Question about NO DATA labels in eopatches

TLDR: What is causing the pixels in the examples to be labeled as NO_DATA, and how are these pixels used? If they are not used, how did you exclude them from the data without doing some sort of resizing?

Hello, I have another question that has been troubling me. Specifically in the SI_LULUC_pipeline and also in the eoflow example one of the labels is NO-DATA. I am wondering where this comes from. What is causing these pixels to be labeled as no data? Are they being used for prediction or are they being simply ignored in some way? How do the NO-Data pixels differ from NaNs in these examples? Sorry have just been confused about this.

Hi @ncouch

The NO_DATA label is assigned to pixels for which we don’t have any reference data. This could happen if your reference data is sparse (doesn’t cover whole AOI), or if you are eroding your pixels to have more clean data (e.g. removing pixels from border of the forest to reduce mixing of forest class with something else).

Later before the training part, pixels with such labels are removed, as we do not want the model to learn to classify pixels to NO_DATA class. See for instance line 23 in eo-learn LULC example model construction and training:

# Remove points with no reference from training (so we dont train to recognize "no data")
mask_train = labels_train == 0
features_train = features_train[~mask_train]
labels_train = labels_train[~mask_train]

# Remove points with no reference from test (so we dont validate on "no data", which doesn't make sense)
mask_test = labels_test == 0
features_test = features_test[~mask_test]
labels_test = labels_test[~mask_test]

As you can see in the confusion matrix plots, the NO_DATA class does not exist.

Hope this answers your questions. All the best!

Hello! Thank you for answering my question this does help me. I do have two further one based on this answer.

  1. So we are removing the pixels that are labeled as no data, how is this done without changing the patch size? This may seem trivial, I am just confused on this.
  2. Would this approach of removing these pixels labeled as NO-DATA work for all eo examples? I am working on two, one being the LULC example with LightGBM and the other being the EO_Flow example using TFCN.
    [/quote]

Hi @ncouch,

I’ll try to answer, although I might be interpreting your question wrongly…

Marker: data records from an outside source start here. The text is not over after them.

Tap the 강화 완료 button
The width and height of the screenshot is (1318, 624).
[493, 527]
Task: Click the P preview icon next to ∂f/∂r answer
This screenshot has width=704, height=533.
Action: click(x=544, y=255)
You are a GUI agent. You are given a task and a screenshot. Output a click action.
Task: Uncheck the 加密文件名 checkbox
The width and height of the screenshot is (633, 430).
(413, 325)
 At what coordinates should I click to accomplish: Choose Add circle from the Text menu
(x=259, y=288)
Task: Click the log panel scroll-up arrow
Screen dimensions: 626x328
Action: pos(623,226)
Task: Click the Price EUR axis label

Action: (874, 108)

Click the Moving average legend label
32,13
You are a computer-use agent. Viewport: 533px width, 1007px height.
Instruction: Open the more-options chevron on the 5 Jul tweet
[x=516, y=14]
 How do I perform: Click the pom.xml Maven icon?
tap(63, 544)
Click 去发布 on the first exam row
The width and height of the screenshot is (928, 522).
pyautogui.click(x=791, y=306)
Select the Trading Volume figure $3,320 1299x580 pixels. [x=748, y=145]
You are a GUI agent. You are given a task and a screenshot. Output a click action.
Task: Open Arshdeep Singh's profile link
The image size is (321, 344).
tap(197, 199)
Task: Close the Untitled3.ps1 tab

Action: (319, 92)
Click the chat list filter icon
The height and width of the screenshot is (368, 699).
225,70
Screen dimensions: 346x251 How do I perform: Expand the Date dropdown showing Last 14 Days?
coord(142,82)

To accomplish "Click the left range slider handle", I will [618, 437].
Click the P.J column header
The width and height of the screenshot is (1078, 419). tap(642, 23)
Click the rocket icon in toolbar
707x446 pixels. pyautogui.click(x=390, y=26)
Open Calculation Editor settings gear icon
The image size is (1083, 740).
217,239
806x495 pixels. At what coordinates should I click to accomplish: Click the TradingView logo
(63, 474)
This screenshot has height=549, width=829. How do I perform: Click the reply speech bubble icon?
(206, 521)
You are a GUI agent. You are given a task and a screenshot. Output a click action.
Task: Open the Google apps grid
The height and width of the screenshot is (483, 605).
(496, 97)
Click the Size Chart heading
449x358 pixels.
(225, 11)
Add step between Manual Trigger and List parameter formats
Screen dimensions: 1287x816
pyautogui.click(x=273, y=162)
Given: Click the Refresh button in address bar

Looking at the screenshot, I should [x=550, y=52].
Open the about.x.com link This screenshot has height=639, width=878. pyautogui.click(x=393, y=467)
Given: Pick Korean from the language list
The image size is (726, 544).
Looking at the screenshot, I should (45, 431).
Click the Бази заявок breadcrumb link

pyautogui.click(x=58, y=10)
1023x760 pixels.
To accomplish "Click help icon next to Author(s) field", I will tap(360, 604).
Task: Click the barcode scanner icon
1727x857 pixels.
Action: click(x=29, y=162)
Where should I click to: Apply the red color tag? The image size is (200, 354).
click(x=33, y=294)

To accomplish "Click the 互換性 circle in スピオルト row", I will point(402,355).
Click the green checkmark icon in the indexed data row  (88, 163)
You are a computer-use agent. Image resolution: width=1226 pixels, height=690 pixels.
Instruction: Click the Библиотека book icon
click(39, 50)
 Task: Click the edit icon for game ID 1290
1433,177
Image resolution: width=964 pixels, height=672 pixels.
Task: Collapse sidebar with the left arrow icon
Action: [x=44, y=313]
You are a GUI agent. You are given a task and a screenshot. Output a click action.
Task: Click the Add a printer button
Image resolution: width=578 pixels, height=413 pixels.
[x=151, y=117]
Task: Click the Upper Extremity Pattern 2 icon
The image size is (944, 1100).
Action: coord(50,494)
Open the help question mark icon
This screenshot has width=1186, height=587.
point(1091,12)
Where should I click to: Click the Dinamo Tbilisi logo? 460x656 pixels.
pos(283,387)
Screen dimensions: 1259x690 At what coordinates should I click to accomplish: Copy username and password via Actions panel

Think of the NO_DATA pixels as pixels without any label/class attached to them. So the pixels are still there (they have satellite data, masks etc.), but they are not assigned any class/label, so they are (in pixel-based approaches) not used for training (as shown in the code above) and thus never predicted.

In case of convolutional networks using spatial convolutions (e.g. predicting on patchlets/images instead of pixels), one would typically either train on patchlets that have no NO_DATA pixels, or train with NO_DATA class as a “background” class and then, during the prediction, not use this class (e.g. only use the rest of the classes as input to max pooling.)